Unveiling nonribosomal peptide synthetases from the ergot fungus Claviceps purpurea involved in the formation of diverse ergopeptines.
10.1016/j.apsb.2025.03.022
- Author:
Jing-Jing CHEN
1
;
Ting GONG
1
;
Wei-Bo WANG
1
;
Tian-Jiao CHEN
1
;
Jin-Ling YANG
1
;
Ping ZHU
1
Author Information
1. State Key Laboratory of Bioactive Substance and Function of Natural Medicines, NHC Key Laboratory of Biosynthesis of Natural Products, CAMS Key Laboratory of Enzyme and Biocatalysis of Natural Drugs, Institute of Materia Medica, Chinese Academy of Medical Sciences & Peking Union Medical College, Beijing 100050, China.

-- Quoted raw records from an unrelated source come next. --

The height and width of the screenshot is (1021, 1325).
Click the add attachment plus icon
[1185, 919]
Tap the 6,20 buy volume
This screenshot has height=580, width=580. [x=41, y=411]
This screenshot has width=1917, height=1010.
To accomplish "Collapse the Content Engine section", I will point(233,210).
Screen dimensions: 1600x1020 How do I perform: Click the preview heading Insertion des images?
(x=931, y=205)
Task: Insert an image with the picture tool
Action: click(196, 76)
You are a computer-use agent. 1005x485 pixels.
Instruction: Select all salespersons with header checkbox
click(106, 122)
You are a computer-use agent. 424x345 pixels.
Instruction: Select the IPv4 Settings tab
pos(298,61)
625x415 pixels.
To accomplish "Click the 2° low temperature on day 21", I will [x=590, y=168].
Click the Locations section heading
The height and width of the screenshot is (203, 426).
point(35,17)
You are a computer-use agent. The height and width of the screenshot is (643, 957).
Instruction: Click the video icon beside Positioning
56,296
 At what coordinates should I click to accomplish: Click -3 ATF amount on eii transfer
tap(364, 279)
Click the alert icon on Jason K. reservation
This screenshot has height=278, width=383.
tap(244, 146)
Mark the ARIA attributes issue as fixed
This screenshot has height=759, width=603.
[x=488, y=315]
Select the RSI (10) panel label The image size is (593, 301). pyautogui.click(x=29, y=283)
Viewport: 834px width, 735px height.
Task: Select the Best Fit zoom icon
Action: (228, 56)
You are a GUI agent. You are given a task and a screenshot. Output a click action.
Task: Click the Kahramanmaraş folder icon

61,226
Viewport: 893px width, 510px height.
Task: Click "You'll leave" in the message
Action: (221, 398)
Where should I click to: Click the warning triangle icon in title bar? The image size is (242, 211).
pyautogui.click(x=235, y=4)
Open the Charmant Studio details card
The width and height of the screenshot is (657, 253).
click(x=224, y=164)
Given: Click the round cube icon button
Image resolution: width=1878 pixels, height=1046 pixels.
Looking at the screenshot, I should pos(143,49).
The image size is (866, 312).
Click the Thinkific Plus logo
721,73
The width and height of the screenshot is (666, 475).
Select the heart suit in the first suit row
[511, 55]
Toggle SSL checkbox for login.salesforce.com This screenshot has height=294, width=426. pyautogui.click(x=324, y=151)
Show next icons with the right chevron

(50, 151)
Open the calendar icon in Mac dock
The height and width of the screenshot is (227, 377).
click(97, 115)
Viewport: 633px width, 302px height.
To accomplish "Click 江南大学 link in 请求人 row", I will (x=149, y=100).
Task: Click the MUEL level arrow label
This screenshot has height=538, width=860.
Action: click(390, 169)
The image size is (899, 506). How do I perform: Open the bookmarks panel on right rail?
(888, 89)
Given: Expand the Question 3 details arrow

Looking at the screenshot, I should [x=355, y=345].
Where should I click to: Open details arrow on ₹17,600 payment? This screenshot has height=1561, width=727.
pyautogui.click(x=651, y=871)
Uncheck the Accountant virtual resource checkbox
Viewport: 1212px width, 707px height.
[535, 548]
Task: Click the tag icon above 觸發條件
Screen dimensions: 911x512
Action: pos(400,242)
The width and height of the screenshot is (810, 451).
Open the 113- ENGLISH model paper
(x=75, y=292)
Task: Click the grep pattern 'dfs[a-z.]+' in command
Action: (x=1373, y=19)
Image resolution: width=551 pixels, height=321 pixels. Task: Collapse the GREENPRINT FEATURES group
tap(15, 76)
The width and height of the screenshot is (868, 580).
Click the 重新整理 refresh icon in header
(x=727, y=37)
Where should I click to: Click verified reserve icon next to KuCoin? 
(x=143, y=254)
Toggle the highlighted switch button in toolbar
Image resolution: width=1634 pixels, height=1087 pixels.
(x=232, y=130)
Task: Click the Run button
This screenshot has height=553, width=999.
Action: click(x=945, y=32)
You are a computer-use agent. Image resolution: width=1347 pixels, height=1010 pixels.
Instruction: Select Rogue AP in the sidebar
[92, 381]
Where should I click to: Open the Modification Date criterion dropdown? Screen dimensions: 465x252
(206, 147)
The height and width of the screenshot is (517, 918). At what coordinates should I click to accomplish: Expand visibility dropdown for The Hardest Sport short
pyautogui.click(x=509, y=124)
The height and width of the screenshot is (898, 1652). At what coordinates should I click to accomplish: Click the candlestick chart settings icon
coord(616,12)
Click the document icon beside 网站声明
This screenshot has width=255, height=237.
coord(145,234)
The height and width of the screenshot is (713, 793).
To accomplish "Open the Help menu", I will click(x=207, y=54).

- Publication Type:Journal Article
- Keywords:
Biosynthetic mechanism;
Chimeric enzymes;
Directed biosynthesis;
Ergopeptine;
Heterologous expression;
NRP codes;
Nonribosomal peptide (NRP) synthetase;
d-Lysergyl peptide synthetase A
- From:
Acta Pharmaceutica Sinica B
2025;15(6):3321-3337
- CountryChina
- Language:English
-
Abstract:
Ergopeptines or their derivatives are widely used for treating neurodegenerative and cerebrovascular diseases. The nonribosomal peptide synthetase-d-lysergyl peptide synthetase A (LPSA) determines ergopeptine formation but the detailed mechanism remains to be elucidated. Here, we characterized two LPSAs from Claviceps purpurea Cp-1 strain through heterologous expression in Aspergillus nidulans feeding with d-lysergic acid. We proved that Cp-LPSA1 catalyzed the formation of ergocornine, α-ergocryptine, and β-ergocryptine, precisely controlled by the substrate specificity of its three modules. Cp-LPSA2 was initially inactive but could be restored to catalyze α-ergosine formation. Using this platform, we validated that P1-LPSA1 and P1-LPSA2 from the reported C. purpurea P1 strain catalyzed ergotamine and α-ergocryptine formation, respectively. Typically, the non-ribosomal peptide codes implicated in every module of the LPSAs were defined and elucidated, in which certain key residues could play a switched role for substrate specificity and product interconversion. By constructing chimeric LPSAs through module assembly, the production of the desired ergopeptines was achieved. Notably, 1.46 mg/L of α-ergocryptine and 1.09 mg/L of ergotamine were produced respectively by mixed-culture of C. paspali No. 24 (fermentation supernatant) and the recombinants of A. nidulans. Our findings provide insights into the biosynthetic mechanism of ergopeptines and lay a foundation for directed ergopeptine biosynthesis.